Kevin Dunn, European general counsel at GE Capital and soon to be US firm Latham & Watkins’ new acquisition finance partner, has a little black book.
But Dunn’s is different from most – it is a hulking great file detailing interesting little snippets of banking law since he first qualified in 1988. “I have always kept a know-how file – little oddities that have been useful and things that have been used very often,” he says.
Keeping a scrapbook on the “best of banking law” pretty much sums Dunn up. He is a man who never makes a career move without undergoing a serious amount of due diligence.
On his impending move to the West Coast firm’s London office, Dunn says: “I have done quite a lot of due diligence of my own and everyone says that it is an excellent firm. I have not had anyone expressing any reservations and I have spoken to a lot of people.”
Dunn’s 13-year career has spanned UK private practice, in-house and now a US firm. His need for change is reflected in the experience he had in at the start of his career in 1988 when Herbert Oppenheimer Nathan & Vanayk merged with Denton Hall Burgin & Warren, eventually to become Denton Wilde Sapte. “I did half my articles at [the firm] which in the mid-1980s was medium to large. The majority of people ended up at Denton Hall and some went to Richards Butler.”
But Dunn chose a different path. “I left halfway through my articles because Travers Smith Braithwaite was advertising for banking lawyers and I figured that if it needed senior people it might need newly-qualifieds,” he says.
Dunn concedes that it was an unusual way to begin his life as a lawyer, but it afforded him the best of both worlds. “I went [to Travers Smith] in May 1988 and did the last five months of my articles in the corporate department, which is really good because I experienced that department which is really strong, but I also got Oppenheimer’s property and banking which was also equally as good.”

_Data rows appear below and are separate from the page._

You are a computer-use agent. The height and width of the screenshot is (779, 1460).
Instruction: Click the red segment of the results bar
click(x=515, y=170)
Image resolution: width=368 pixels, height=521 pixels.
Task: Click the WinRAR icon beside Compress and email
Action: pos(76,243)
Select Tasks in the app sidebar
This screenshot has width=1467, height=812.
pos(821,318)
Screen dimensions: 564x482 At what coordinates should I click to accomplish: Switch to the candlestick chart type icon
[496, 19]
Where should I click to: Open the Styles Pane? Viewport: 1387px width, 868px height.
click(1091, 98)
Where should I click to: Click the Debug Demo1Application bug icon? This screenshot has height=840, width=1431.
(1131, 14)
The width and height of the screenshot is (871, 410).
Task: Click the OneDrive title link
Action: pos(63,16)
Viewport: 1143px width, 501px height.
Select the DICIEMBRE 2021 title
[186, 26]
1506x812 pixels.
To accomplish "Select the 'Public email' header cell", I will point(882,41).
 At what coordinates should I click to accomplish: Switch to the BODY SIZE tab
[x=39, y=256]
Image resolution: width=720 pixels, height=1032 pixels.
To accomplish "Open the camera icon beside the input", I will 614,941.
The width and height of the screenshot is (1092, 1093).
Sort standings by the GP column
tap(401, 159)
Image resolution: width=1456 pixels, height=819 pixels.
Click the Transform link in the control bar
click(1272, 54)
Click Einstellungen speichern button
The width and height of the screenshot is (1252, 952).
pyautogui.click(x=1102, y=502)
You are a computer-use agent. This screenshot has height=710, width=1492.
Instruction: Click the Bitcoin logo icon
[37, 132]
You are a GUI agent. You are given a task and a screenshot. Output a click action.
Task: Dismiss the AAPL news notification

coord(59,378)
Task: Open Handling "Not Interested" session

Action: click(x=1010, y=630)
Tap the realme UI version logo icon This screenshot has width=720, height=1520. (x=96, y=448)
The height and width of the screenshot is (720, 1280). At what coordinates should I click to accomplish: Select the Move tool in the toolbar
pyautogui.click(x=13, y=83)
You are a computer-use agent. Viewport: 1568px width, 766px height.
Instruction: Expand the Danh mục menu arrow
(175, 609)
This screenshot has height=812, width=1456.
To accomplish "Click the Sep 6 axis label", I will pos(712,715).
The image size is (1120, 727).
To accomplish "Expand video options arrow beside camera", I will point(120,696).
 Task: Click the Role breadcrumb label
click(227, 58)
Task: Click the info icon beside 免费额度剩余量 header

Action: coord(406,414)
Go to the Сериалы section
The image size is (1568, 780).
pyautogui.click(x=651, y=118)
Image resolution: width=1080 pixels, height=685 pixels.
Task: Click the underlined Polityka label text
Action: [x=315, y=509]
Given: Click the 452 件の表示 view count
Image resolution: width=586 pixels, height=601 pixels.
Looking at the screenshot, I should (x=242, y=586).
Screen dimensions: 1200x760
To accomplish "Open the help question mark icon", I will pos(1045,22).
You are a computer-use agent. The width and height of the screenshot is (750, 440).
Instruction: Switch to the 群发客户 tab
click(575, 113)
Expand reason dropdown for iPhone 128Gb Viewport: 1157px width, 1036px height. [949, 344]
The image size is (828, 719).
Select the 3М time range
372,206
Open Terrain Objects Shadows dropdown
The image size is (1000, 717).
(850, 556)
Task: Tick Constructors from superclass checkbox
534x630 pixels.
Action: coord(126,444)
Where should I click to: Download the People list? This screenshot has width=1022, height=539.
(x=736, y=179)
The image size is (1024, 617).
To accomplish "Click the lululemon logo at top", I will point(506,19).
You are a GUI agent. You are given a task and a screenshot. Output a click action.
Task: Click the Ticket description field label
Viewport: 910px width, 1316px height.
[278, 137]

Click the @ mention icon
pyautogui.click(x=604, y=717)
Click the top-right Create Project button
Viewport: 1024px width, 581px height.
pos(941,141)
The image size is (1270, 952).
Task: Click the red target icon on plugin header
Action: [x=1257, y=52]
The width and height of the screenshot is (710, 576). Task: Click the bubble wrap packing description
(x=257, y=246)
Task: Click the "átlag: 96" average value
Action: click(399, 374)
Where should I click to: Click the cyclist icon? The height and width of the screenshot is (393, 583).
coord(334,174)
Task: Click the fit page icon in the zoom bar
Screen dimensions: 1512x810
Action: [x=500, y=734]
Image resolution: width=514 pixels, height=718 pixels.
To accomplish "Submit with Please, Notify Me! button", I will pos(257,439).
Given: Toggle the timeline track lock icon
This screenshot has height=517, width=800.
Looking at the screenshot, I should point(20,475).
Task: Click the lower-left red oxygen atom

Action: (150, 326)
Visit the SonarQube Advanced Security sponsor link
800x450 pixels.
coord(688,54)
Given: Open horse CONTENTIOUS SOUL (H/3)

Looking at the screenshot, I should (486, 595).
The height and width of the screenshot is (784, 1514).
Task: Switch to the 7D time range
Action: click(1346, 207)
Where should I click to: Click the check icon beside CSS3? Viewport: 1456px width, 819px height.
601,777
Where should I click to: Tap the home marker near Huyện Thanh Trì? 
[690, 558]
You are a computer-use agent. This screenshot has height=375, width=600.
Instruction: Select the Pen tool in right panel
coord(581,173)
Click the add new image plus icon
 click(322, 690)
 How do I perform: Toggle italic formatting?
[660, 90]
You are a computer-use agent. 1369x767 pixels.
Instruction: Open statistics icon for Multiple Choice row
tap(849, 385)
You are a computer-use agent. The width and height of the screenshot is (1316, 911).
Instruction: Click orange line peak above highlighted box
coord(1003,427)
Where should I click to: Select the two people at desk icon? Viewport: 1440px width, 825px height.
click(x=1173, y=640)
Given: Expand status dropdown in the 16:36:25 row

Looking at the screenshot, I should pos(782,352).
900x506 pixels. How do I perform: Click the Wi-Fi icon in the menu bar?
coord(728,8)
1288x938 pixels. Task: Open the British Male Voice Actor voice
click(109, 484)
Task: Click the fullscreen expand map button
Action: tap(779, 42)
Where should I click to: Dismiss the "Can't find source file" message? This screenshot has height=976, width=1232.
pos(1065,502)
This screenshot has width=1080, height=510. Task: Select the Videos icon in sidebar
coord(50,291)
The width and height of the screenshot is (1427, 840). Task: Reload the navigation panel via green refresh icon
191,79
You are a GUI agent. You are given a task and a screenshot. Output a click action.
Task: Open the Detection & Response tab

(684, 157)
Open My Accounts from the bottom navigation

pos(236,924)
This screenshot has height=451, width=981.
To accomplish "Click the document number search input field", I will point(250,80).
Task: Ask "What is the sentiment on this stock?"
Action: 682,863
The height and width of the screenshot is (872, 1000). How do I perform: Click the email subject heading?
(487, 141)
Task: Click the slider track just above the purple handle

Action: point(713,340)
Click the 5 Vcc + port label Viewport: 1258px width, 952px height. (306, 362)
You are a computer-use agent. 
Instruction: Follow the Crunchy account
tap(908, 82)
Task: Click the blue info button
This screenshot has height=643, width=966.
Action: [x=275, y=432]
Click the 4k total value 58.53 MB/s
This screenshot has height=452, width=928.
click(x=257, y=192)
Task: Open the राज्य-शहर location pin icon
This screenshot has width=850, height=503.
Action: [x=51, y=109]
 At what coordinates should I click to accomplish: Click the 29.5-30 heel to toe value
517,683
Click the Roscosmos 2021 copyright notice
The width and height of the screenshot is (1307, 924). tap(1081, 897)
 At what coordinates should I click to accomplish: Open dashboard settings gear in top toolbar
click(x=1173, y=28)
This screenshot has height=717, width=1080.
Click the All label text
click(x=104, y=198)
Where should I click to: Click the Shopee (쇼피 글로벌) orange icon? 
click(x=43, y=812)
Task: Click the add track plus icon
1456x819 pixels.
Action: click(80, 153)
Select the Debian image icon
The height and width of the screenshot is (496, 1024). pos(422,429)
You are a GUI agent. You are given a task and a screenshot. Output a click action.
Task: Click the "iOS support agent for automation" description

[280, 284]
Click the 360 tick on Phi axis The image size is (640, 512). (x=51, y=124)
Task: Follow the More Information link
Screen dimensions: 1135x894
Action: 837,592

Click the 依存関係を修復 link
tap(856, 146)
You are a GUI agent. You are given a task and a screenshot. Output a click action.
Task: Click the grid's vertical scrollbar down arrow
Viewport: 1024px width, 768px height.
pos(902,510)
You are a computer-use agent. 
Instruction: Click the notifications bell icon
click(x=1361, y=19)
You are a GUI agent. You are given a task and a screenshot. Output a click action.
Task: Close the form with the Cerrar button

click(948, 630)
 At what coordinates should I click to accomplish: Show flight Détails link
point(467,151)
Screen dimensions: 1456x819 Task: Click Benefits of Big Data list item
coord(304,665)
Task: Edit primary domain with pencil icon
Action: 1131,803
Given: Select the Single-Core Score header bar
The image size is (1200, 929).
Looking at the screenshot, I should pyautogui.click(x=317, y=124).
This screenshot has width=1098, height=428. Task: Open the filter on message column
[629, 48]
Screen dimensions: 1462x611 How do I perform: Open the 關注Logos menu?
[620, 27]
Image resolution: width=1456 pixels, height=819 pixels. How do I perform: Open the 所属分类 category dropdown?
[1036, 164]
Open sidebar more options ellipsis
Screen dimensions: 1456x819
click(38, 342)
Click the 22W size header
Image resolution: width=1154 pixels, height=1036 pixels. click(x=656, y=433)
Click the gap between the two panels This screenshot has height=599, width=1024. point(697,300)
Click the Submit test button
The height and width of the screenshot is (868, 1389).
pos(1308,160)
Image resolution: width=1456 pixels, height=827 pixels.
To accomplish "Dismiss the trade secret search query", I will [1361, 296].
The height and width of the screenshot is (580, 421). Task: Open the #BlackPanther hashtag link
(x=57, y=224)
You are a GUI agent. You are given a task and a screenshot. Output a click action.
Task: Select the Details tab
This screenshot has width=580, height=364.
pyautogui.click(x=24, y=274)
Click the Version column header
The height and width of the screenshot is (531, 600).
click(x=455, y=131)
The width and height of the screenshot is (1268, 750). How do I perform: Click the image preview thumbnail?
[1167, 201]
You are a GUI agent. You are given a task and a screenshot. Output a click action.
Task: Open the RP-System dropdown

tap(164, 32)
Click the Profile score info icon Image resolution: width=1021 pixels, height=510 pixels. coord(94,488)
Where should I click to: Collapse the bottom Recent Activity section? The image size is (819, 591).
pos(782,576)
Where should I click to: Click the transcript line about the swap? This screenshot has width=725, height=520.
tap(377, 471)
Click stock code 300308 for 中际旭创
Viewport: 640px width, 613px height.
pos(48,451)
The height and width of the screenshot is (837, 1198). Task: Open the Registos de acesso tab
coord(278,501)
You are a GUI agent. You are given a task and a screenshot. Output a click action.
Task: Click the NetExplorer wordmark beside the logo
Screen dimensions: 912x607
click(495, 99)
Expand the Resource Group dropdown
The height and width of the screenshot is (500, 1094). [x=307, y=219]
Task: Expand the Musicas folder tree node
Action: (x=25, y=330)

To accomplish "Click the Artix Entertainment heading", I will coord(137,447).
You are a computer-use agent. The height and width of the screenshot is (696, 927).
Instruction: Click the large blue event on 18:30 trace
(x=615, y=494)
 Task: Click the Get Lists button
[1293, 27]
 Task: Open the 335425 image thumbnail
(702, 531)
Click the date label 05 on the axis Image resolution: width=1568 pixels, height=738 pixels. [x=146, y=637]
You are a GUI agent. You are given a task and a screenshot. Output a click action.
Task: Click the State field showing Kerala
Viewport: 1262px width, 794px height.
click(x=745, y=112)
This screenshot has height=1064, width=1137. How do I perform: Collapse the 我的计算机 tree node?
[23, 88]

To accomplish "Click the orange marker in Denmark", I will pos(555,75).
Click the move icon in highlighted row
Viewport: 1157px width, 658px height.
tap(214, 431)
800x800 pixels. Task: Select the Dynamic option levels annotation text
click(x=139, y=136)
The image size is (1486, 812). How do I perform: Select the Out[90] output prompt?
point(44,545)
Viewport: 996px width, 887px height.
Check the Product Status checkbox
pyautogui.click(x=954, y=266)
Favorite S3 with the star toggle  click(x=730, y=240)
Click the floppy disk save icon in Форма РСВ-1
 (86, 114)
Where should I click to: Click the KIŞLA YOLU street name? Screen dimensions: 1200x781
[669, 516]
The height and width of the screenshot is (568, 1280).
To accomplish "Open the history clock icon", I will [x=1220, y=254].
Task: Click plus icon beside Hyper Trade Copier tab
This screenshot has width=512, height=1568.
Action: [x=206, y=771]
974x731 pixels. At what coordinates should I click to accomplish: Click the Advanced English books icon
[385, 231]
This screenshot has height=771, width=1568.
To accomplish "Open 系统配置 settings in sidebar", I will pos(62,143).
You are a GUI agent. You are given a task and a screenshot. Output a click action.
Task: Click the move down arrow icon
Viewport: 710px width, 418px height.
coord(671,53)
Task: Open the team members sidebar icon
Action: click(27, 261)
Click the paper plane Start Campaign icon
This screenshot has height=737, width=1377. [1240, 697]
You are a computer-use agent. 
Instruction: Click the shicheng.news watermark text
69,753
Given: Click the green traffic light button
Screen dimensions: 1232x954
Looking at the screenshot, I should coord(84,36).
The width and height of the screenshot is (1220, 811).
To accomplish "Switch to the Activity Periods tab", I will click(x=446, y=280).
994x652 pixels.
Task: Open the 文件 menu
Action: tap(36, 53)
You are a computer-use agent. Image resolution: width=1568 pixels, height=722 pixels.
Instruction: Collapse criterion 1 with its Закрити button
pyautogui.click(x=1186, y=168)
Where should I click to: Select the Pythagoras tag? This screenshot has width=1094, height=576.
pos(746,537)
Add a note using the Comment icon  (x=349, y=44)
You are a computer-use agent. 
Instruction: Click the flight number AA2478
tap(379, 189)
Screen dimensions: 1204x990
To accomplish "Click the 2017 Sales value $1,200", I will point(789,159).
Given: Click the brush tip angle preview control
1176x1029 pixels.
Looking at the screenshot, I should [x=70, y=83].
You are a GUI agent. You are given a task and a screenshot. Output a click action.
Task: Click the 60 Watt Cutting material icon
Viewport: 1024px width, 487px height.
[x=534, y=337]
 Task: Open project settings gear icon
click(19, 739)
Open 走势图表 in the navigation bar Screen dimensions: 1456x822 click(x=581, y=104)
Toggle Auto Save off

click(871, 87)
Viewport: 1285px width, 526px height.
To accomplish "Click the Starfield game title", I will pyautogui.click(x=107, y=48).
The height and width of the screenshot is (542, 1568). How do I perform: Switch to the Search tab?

Dunn says that it was his experience in banking law at Oppenheimer – under the guidance of Colin Bamford, now chief executive of the Financial Law Panel – which made him the lawyer he is today. It was also through Bamford that Dunn was inspired to begin his album on “everything you wanted to know about banking law but were afraid to ask”.
He explains: “Bamford really liked the subject and mixed an academic look at it as well as being very practical. He was a nice guy who got on with his clients.”
This ethos was one that served Dunn well – when he began practising at Travers Smith he was one of only three lawyers, including Graham Wedlake, now head of banking at Barlow Lyde & Gilbert, in the firm’s burgeoning banking department. “What was fun about being in a small department was that if there was more than one deal at any one time then I was doing deal number two, so as a very junior assistant I was running transactions,” he says. “Sometimes it was intimidating because you are not always sure of your own knowledge when you are starting out at 25-years-old.”
Dunn stayed at Travers Smith for 10 years, only leaving when he felt that he needed a new challenge. “I was getting a bit bored and the practice was getting a bit samey,” he says bluntly.
According to Dunn, the firm’s private equity department was “fantastically successful” at the time, even though it was becoming increasingly difficult to compete against the magic circle for banking work. “It’s the IBM factor isn’t? You are not going to be criticised for instructing Freshfields, Clifford Chance or Allen & Overy because that is what they are known for so why take a risk on a smaller firm?” he says.
In 1998, Dunn made the move in-house to GE Capital as European general counsel. While he concedes that he learned a great deal at the company, he says: “We hadn’t been as fast at developing out larger asset-based lending business as expected. “That’s probably a feature of the economy, it is quite strong at the moment and we are probably better when things are tough because we have quite an aggressive return criteria so buyers can shop around on the basis of the price.”
His time spent in-house has proved invaluable in terms of cross-jurisdictional transactions and strengthening his knowledge about European insolvency law. These are major assets considering the work Dunn will be doing at Lathams in acquisition finance, which will inevitably involve working on leveraged buyouts. “[Lathams] is clearly only one of a few firms that has got that capability on the high-yield side and is in a commanding position,” he says.
It was through old colleague Michael Bond, who left Travers Smith to join Lathams, that Dunn first heard of a post there. “We were having lunch five months ago and we got round to talking about this. It wasn’t deliberate but it made me stop and think in the same way I did when I was at Travers Smith.”
While his moves seem calculated, Dunn insists that his decision to work in a variety of different practices has been based more on luck than anything else. “I would be deluding myself if I said it was a game plan I had hatched when I was 19. I think to some extent it is just where the cards have fallen,” he quips.
But Maurice Allen, head of banking at White & Case who has worked opposite Dunn on transactions, says that now is the right time for him to return to private practice. “He is a very able lawyer and it is a good thing that he is going back to private practice. He is very likeable so I’m very pleased for him.”
Whether it is luck or not, Dunn’s obvious delight at joining Lathams will provide him with yet another excuse to update his ever-growing scrapbook. “I can see something where the firm can make a difference,” he says.